▶ [Source document]
┌──

# restoring old 35 gallon



## biofish (Jan 4, 2007)

im restoring an old 35 gallon tank and need to replace that black plastic lining at the base... anyone know where i can find these for my tank?


----------



## Ciddian (Mar 15, 2006)

Hmm... You can always ask some one who builds tanks.

Feel free to call North American fish breeders and see if he can get the trim for you.

I cant think of anywhere else to get that. Maybe someone else will know ^^


----------



## wtac (Mar 17, 2006)

If it's a one piece Hagen or Miracles/Perfecto or AllGlass aquarium, one can inquire about spec ordering them at your LFS.

NAFB generally use 4pcs of trim on the top/bottom and doesn't give any structural support a one piece offers.

HTH


----------



## biofish (Jan 4, 2007)

I'm not sure which make it is... I got it from a guy on freecycle who bought it second hand over 10 years ago. Who on here builds tanks so I can send them a PM?

└──

[Raw records]
┌──

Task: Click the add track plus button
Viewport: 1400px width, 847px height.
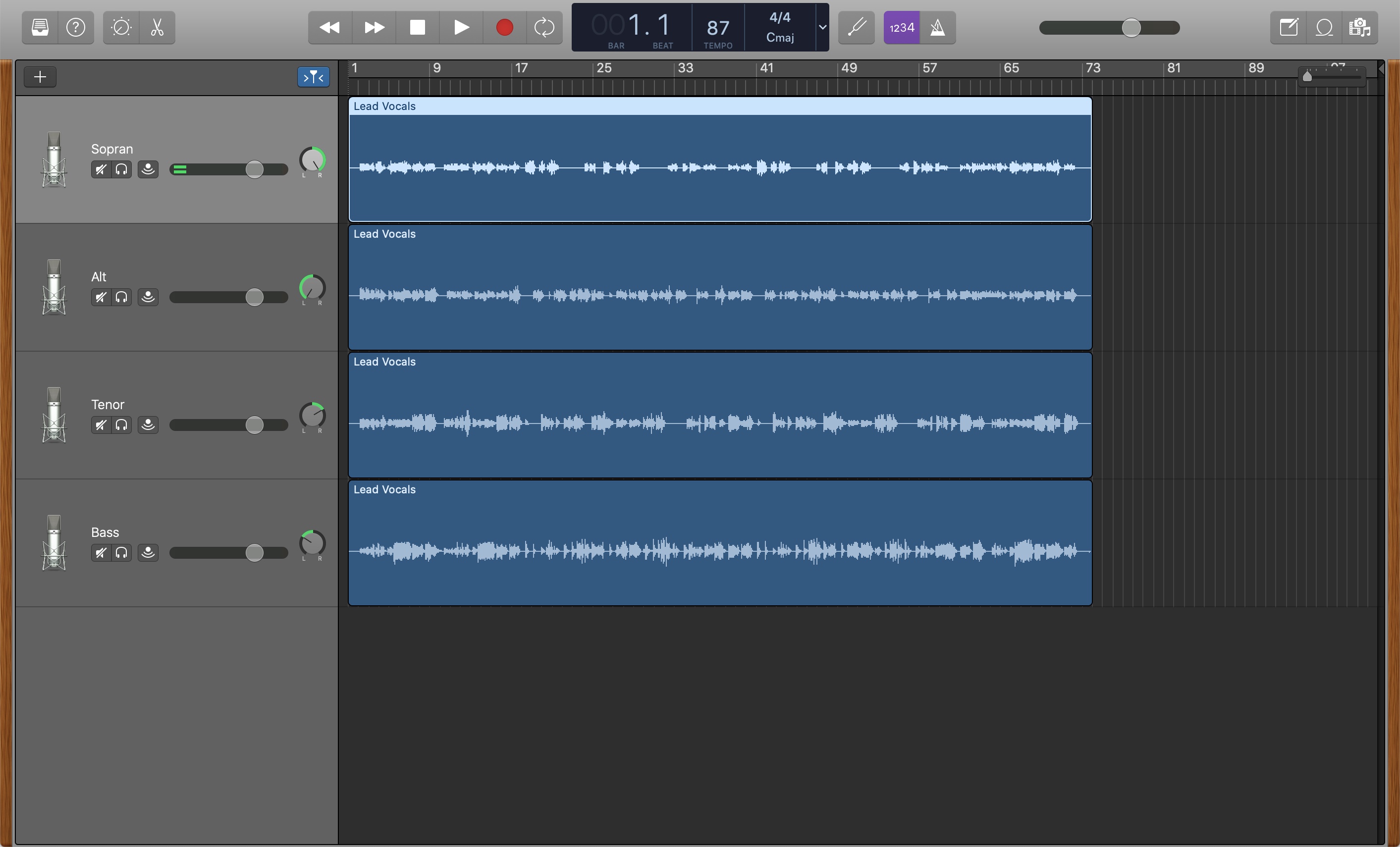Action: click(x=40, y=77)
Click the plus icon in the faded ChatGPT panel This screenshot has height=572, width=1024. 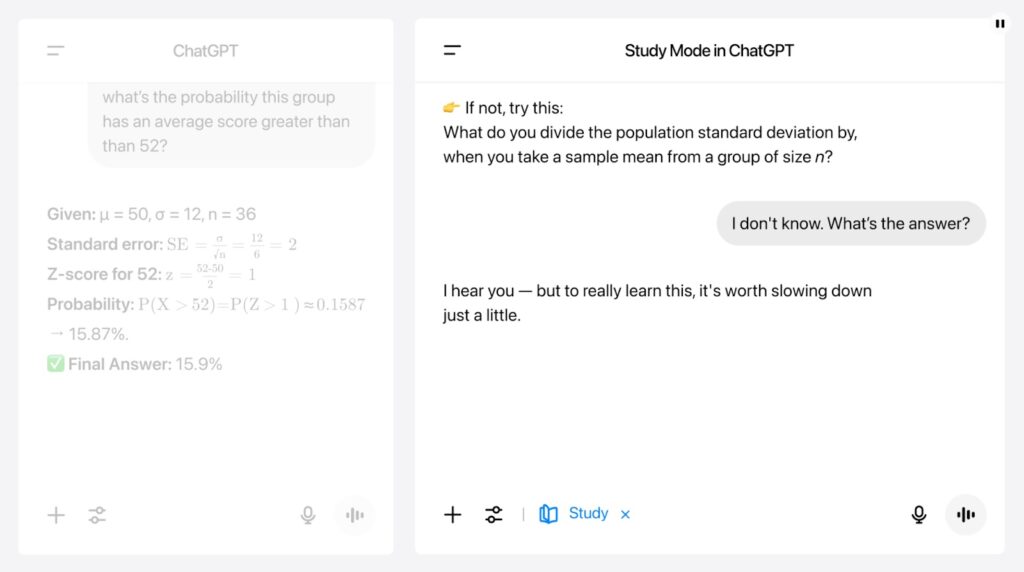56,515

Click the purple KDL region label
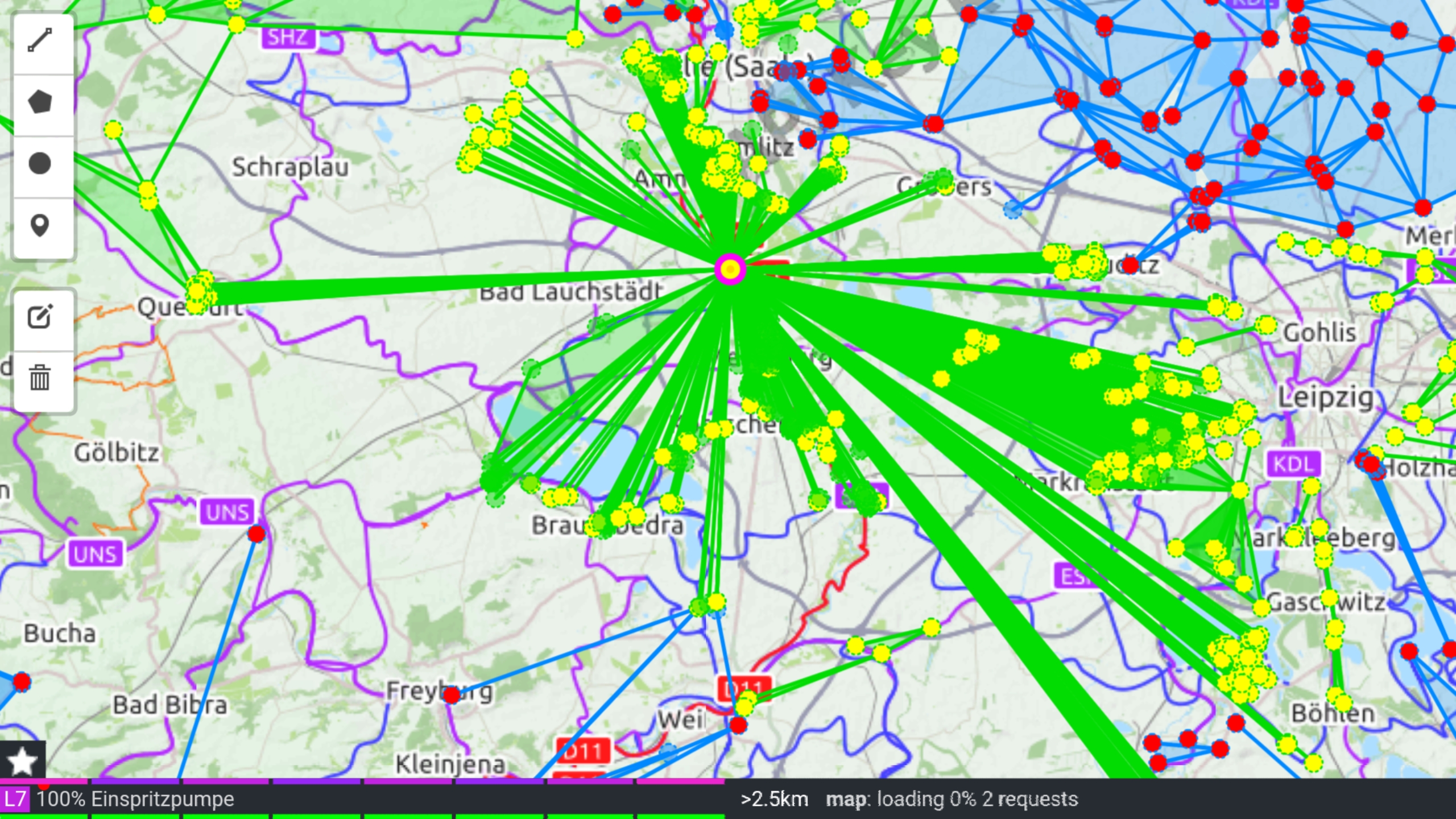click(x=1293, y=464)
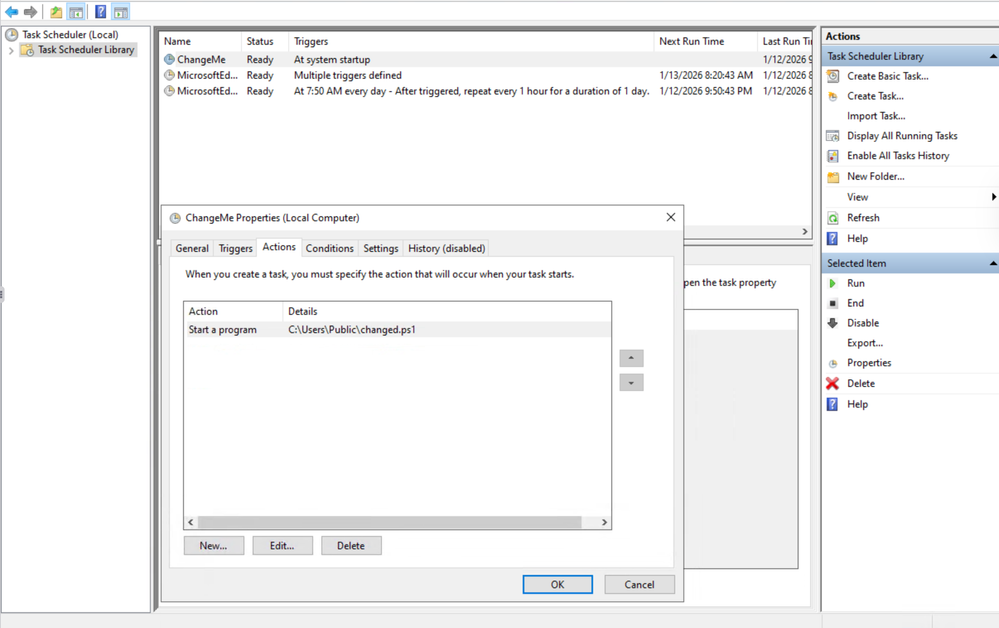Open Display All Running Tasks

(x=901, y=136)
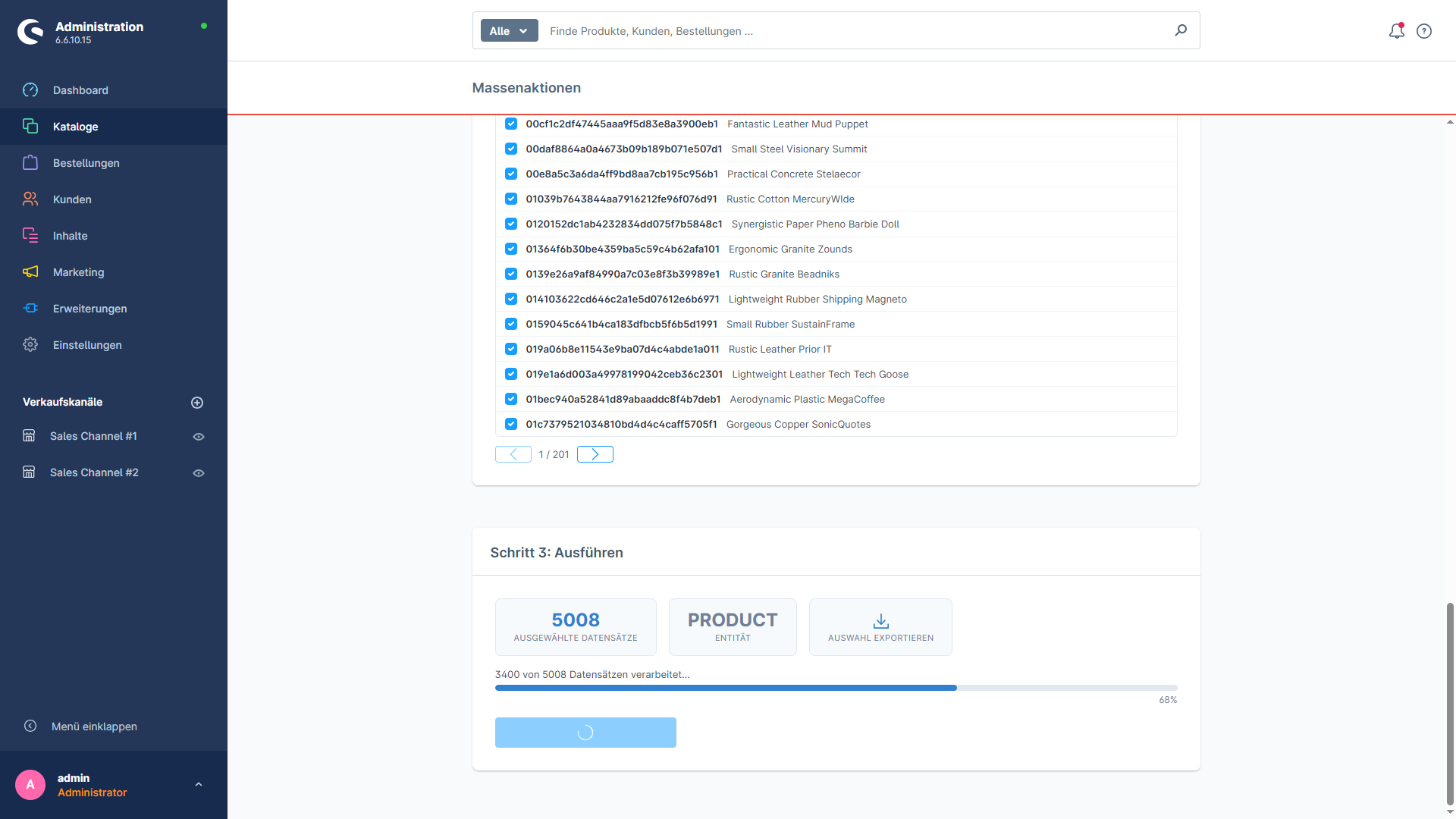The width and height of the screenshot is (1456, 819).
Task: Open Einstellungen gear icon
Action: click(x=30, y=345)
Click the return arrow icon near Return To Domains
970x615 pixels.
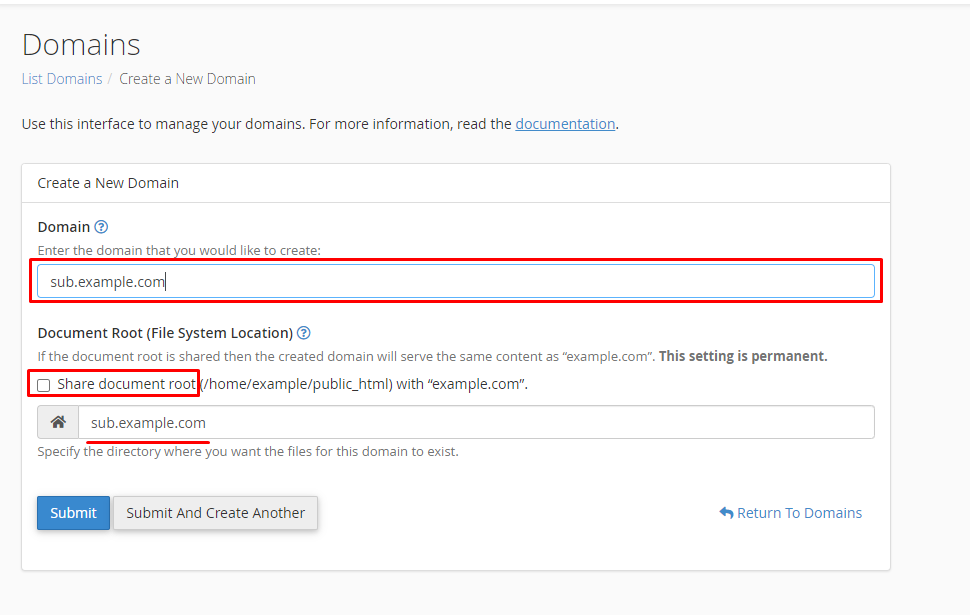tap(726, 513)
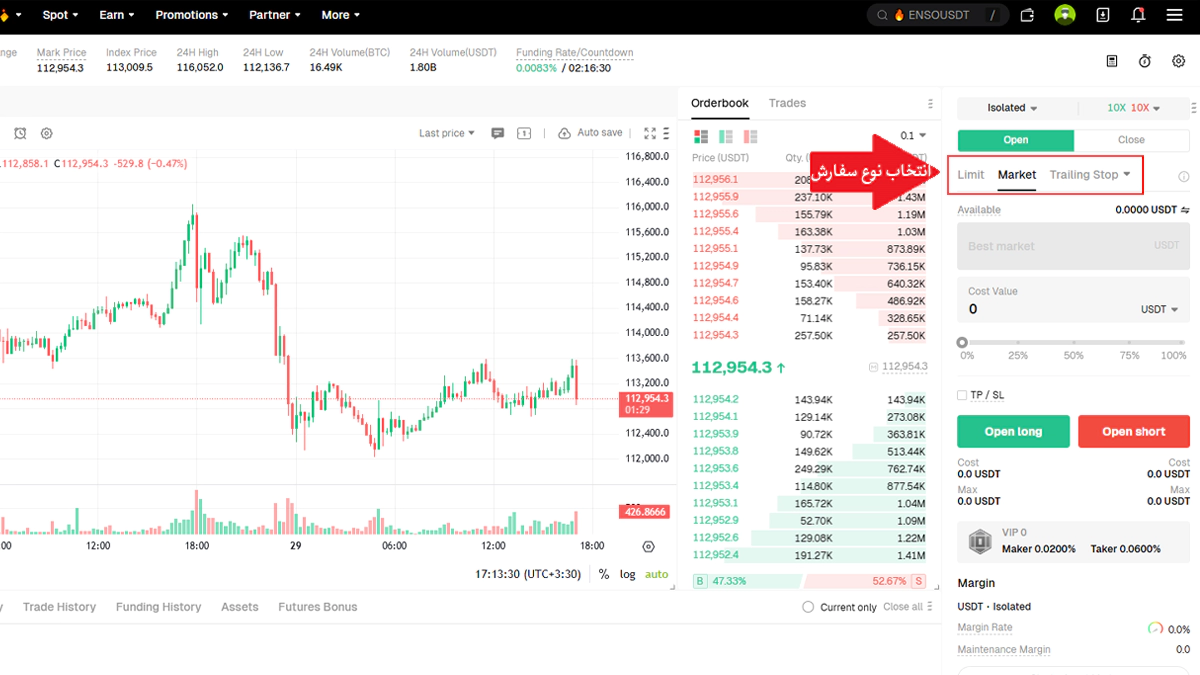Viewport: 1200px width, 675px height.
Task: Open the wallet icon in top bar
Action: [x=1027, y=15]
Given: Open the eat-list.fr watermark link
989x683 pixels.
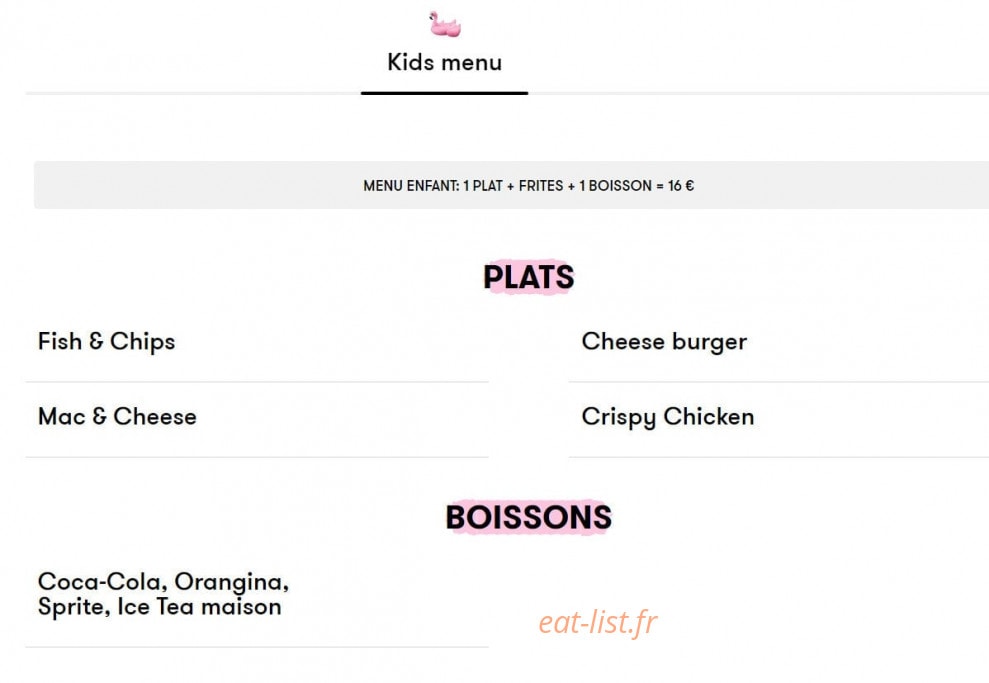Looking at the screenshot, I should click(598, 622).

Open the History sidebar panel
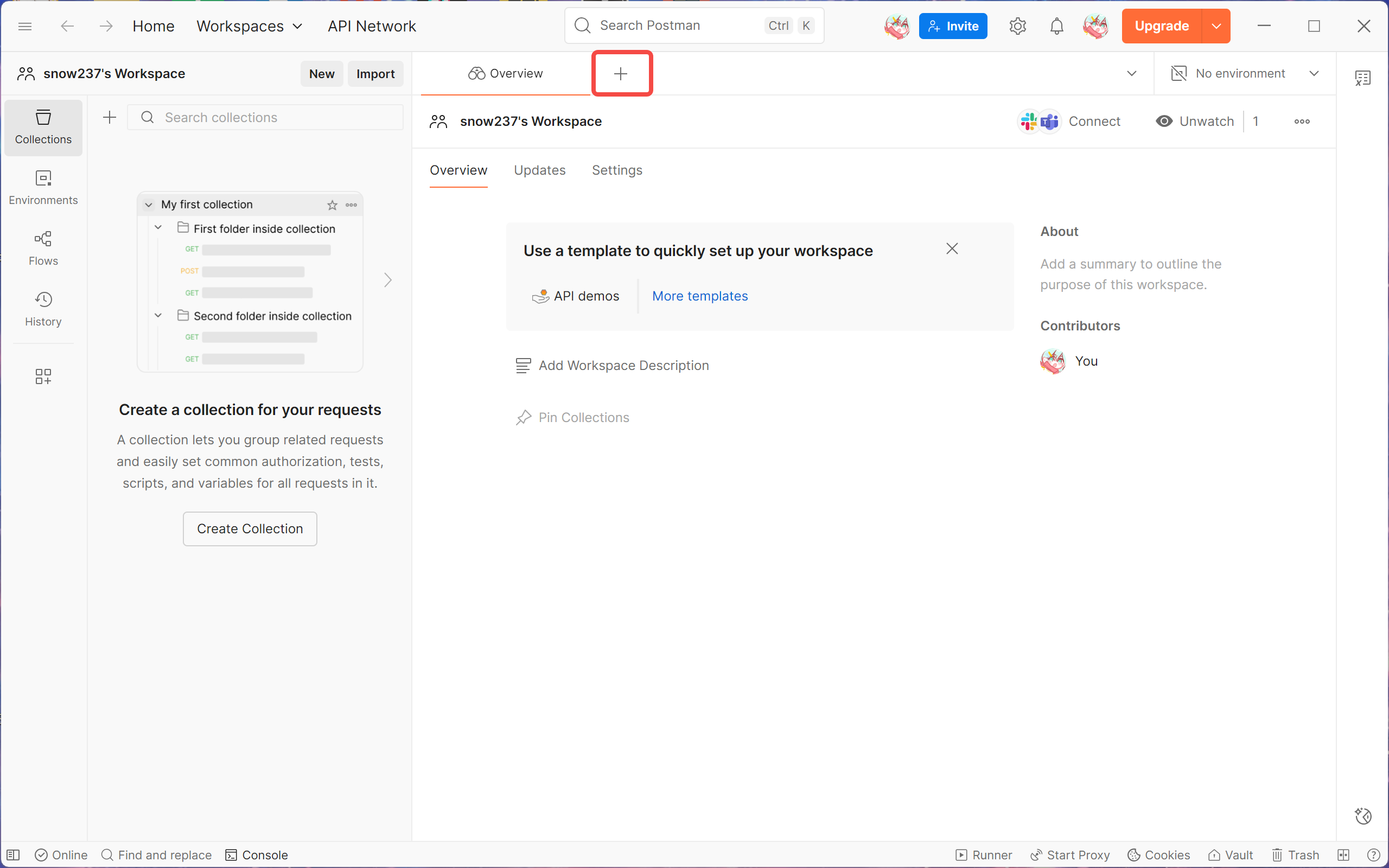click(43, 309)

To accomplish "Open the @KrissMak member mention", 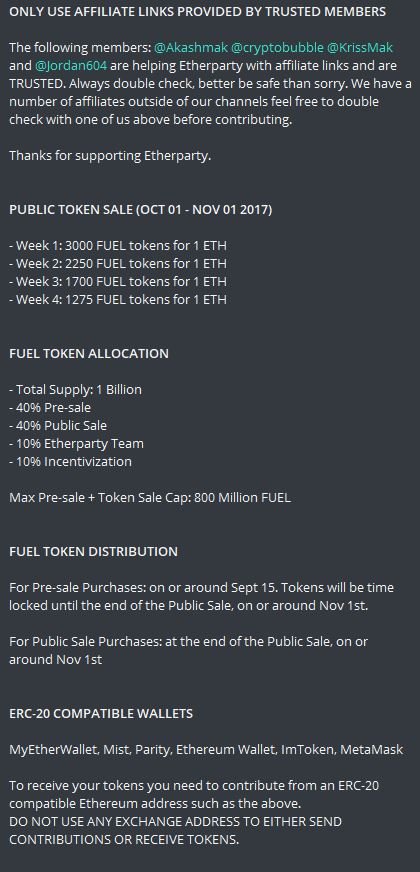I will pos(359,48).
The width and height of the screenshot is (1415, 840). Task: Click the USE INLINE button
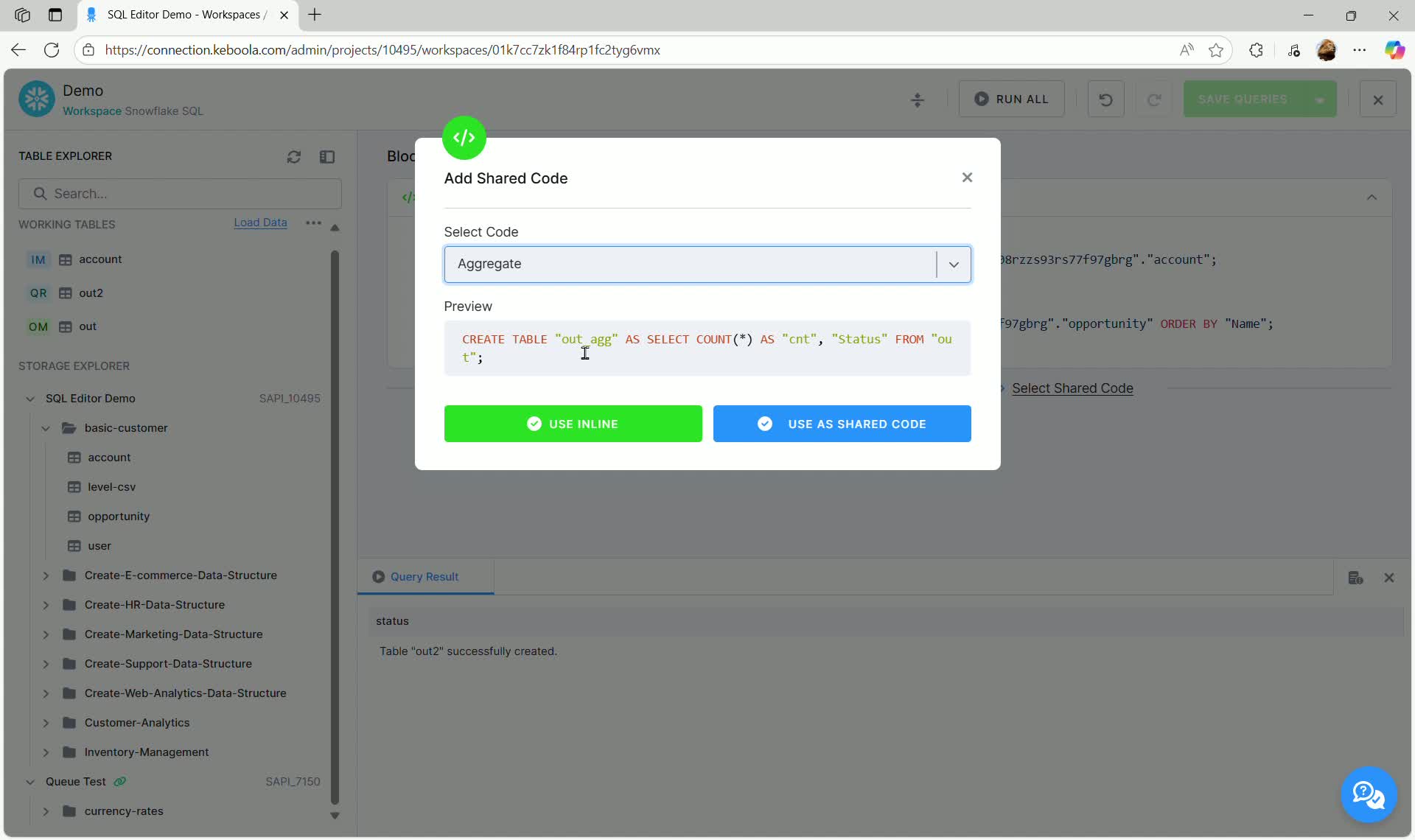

└──

▶ [Exercise instructions]
Continue the tank restoration thread from the point where it ends. The material has no connection to the tank restoration thread.

▶ [Expected answer]
----------



## WaterWorld (May 7, 2006)

I recently replaced the top trim (one piece) on one of my 45 gallon tanks. I took the measurements and went to Dragon Aquarium located in Mississauga Chinatown (right beside Big Al's). I spoke to the store owner, Steve, he ordered it and I siliconed it on. I'm sure he could order the plastic lining for you. 

Dragon Aquarium: (905) 897-8391 -------> Ask for Steve


----------



## Canadiancray (Apr 27, 2006)

Unless its one of the old stainless steel tanks. Whats the point?? It would be prob be cheaper & safer to just buy a new tank.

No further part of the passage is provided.